*** DATASET CONTENT Section Begins ***

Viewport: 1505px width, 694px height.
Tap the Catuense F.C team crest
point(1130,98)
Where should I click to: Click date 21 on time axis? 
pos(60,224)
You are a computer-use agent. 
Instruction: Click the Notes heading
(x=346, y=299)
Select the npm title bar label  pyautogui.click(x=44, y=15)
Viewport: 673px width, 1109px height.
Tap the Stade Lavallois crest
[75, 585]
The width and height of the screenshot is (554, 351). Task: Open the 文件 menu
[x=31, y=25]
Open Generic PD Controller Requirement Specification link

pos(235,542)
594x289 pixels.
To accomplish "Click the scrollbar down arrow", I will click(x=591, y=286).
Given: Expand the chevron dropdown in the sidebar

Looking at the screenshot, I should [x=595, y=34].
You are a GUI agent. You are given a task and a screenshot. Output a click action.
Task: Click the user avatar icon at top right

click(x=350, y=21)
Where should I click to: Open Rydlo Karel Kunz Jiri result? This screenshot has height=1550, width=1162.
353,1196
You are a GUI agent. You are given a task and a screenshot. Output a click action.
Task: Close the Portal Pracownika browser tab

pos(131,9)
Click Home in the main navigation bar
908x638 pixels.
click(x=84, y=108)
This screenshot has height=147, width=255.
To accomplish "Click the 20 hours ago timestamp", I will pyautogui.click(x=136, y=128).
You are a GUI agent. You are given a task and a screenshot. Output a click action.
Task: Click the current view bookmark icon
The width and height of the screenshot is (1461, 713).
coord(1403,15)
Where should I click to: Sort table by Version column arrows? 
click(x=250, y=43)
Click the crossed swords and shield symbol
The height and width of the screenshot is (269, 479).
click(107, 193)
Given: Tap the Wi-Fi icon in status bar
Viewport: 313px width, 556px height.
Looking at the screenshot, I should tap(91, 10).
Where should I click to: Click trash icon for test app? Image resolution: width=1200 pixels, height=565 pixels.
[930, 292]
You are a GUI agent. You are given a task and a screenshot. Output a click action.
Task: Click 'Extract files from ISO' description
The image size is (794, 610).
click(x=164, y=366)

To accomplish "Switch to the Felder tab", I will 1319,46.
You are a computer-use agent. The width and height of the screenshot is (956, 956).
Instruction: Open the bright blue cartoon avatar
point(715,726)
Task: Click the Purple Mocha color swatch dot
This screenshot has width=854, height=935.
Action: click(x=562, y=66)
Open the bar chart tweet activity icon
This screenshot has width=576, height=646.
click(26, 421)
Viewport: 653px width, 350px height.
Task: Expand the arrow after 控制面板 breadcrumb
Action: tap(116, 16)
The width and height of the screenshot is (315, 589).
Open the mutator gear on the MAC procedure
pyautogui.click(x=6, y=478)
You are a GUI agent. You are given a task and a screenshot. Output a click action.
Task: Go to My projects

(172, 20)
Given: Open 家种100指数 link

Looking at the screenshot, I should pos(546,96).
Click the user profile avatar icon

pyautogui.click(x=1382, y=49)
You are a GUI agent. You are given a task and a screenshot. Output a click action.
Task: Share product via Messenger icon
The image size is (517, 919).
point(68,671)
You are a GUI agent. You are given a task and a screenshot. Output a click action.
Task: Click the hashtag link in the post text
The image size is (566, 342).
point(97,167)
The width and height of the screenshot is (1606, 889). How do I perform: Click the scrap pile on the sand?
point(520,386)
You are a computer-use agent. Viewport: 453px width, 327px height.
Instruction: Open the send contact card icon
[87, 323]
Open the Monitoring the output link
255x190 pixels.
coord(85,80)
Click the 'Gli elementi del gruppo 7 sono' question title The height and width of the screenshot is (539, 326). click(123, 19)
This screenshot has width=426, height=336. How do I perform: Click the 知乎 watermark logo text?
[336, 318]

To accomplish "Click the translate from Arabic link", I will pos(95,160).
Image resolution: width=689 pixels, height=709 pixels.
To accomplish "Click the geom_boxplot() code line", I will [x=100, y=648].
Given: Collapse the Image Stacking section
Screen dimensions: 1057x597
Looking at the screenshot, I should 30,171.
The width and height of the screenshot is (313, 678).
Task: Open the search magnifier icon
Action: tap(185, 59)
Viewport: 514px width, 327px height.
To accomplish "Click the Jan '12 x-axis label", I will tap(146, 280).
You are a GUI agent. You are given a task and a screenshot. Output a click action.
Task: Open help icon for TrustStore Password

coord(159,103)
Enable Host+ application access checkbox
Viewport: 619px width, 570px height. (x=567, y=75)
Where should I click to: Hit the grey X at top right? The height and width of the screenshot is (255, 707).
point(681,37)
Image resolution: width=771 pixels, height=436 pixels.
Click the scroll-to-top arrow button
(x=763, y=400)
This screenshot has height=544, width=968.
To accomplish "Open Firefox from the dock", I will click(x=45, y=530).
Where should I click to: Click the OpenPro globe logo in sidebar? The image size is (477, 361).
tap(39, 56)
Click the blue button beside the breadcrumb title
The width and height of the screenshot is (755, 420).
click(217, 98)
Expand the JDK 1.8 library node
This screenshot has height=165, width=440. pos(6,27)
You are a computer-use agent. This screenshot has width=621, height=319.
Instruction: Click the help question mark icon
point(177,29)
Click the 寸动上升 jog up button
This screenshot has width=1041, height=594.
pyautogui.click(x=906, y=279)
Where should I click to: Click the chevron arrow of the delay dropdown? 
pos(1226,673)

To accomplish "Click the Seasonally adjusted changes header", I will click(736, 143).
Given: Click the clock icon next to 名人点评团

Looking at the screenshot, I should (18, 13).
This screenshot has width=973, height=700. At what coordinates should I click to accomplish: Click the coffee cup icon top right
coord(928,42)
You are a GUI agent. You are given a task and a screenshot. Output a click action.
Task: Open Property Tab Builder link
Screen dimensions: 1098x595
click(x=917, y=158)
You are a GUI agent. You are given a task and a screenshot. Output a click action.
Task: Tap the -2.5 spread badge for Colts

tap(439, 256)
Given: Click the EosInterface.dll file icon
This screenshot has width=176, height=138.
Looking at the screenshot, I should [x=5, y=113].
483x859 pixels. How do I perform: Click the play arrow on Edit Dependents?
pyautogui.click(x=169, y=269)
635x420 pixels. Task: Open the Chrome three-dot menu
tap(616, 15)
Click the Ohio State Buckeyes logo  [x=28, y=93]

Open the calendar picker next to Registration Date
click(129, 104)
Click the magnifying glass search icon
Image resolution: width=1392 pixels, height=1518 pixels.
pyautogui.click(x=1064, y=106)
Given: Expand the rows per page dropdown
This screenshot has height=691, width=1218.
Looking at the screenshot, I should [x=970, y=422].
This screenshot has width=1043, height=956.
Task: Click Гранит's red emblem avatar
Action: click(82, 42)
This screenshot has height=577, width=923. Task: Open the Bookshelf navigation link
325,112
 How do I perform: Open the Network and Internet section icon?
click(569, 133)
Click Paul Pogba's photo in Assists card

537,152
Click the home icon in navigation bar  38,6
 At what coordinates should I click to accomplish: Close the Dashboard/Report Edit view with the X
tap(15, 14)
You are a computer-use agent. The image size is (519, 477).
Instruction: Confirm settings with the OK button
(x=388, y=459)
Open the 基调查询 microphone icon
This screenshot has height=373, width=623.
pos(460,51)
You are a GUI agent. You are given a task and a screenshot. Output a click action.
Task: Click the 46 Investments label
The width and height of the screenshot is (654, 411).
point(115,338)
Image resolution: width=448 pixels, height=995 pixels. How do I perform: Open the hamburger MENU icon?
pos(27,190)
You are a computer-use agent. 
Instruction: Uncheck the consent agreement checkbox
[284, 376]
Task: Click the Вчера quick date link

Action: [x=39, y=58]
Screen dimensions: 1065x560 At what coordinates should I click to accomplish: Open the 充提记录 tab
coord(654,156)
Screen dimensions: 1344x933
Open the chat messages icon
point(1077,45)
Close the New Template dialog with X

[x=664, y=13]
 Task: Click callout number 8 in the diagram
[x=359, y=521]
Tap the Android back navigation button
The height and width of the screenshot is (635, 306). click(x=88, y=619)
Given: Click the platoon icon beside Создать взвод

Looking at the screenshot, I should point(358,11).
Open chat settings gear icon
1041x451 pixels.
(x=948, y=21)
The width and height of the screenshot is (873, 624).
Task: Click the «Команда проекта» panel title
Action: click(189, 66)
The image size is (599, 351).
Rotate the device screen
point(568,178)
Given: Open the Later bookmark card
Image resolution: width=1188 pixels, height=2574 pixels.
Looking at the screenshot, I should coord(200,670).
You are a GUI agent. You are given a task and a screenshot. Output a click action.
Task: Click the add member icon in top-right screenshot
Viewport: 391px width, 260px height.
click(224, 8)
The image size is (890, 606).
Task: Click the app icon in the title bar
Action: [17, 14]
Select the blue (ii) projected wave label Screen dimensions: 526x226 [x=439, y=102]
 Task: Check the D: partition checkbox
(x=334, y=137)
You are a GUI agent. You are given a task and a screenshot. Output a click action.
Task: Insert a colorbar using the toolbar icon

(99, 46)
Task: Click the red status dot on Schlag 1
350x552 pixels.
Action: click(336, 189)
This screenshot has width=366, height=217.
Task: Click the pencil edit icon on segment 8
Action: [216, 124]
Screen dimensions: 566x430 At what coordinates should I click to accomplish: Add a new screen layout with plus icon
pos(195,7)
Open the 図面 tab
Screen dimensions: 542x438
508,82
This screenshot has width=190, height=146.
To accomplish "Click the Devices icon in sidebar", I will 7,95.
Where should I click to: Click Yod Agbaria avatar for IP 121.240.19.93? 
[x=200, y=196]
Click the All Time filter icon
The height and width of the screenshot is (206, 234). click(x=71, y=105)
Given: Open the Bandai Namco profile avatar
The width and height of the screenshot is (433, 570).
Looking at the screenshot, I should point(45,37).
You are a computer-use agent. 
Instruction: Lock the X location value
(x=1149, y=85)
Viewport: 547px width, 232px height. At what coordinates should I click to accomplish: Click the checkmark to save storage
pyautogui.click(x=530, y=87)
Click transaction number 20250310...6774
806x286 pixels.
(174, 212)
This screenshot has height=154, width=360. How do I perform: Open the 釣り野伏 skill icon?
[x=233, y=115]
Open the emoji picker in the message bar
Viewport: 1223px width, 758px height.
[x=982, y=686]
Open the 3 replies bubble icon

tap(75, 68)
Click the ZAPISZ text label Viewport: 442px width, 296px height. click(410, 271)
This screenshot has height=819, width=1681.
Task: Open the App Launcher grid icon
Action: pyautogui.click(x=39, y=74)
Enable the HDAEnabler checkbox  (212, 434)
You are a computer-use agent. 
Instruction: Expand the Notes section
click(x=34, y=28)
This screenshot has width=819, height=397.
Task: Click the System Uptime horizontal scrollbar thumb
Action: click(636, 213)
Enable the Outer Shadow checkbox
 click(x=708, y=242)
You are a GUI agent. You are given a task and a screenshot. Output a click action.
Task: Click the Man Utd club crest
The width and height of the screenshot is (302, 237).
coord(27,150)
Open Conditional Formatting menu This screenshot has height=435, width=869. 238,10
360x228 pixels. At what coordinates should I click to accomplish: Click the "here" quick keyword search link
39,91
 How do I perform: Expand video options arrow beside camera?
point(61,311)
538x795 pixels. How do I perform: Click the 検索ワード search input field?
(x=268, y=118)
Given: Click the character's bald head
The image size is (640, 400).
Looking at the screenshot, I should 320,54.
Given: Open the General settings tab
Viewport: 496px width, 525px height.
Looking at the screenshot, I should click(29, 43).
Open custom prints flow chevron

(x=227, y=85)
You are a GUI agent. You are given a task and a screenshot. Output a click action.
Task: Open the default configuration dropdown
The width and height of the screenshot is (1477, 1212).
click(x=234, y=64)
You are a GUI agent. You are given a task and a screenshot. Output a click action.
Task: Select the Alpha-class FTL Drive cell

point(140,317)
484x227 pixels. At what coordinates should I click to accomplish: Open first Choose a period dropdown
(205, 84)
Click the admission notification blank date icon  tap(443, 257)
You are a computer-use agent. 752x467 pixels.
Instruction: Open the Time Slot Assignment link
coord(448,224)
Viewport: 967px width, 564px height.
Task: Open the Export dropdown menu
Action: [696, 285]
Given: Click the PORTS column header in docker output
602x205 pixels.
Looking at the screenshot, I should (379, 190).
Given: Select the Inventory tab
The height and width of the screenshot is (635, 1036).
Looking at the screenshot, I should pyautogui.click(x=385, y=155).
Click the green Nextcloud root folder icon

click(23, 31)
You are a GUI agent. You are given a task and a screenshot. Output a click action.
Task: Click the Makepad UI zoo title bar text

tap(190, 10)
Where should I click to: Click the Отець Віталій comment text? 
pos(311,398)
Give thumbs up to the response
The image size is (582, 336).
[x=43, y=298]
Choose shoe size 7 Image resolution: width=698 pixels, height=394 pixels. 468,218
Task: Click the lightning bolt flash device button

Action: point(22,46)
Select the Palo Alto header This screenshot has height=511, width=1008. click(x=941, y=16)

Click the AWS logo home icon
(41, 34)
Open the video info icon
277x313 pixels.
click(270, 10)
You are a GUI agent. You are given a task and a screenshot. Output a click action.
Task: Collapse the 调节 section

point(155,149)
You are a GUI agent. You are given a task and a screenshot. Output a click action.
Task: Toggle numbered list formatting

*** DATASET CONTENT Section Ends ***

=== TASK OBJECTIVE ===
In the listing above, please copy exactly the lines from the first through the one that contains "594x289 pixels.", and no others.

=== ANSWER TO THIS EXERCISE ===
Viewport: 1505px width, 694px height.
Tap the Catuense F.C team crest
point(1130,98)
Where should I click to: Click date 21 on time axis? 
pos(60,224)
You are a computer-use agent. 
Instruction: Click the Notes heading
(x=346, y=299)
Select the npm title bar label  pyautogui.click(x=44, y=15)
Viewport: 673px width, 1109px height.
Tap the Stade Lavallois crest
[75, 585]
The width and height of the screenshot is (554, 351). Task: Open the 文件 menu
[x=31, y=25]
Open Generic PD Controller Requirement Specification link

pos(235,542)
594x289 pixels.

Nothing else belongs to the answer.